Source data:
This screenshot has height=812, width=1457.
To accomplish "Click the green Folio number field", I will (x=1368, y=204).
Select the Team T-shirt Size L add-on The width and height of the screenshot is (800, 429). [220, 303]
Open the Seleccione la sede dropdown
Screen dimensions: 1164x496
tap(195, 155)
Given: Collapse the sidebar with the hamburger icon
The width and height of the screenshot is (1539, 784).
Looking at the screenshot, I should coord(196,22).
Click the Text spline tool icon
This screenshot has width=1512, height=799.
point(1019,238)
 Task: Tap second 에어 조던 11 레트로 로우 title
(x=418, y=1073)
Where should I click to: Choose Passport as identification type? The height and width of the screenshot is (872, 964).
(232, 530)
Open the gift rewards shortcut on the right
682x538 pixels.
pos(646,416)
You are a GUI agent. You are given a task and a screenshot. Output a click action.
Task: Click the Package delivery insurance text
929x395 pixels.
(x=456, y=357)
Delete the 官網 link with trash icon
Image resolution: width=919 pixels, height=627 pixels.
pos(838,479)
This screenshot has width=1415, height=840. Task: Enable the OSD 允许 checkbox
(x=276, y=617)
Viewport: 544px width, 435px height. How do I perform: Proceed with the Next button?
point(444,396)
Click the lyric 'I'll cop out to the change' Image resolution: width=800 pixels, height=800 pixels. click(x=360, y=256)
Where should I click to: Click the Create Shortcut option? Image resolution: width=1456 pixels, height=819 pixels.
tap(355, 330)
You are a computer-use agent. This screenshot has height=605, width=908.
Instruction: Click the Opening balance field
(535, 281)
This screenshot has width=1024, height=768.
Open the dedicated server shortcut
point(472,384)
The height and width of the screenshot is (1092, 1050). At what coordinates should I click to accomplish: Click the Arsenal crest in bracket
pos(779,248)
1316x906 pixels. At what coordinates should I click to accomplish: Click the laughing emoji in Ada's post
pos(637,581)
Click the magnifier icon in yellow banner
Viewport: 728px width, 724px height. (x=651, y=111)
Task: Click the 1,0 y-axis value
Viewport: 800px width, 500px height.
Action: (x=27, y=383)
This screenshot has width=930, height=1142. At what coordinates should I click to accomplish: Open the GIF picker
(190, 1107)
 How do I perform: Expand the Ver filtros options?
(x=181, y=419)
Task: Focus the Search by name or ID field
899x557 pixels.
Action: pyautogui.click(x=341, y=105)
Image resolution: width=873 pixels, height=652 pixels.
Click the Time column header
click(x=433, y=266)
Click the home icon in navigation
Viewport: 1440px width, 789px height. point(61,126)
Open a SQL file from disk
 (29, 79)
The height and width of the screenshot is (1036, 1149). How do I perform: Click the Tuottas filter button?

WHAT IS REQUIRED: Which lines above hold the string "agent"? Copy every one of them.

EXPECTED ANSWER:
You are a GUI agent. You are given a task and a screenshot. Output a click action.
You are a computer-use agent. This screenshot has height=605, width=908.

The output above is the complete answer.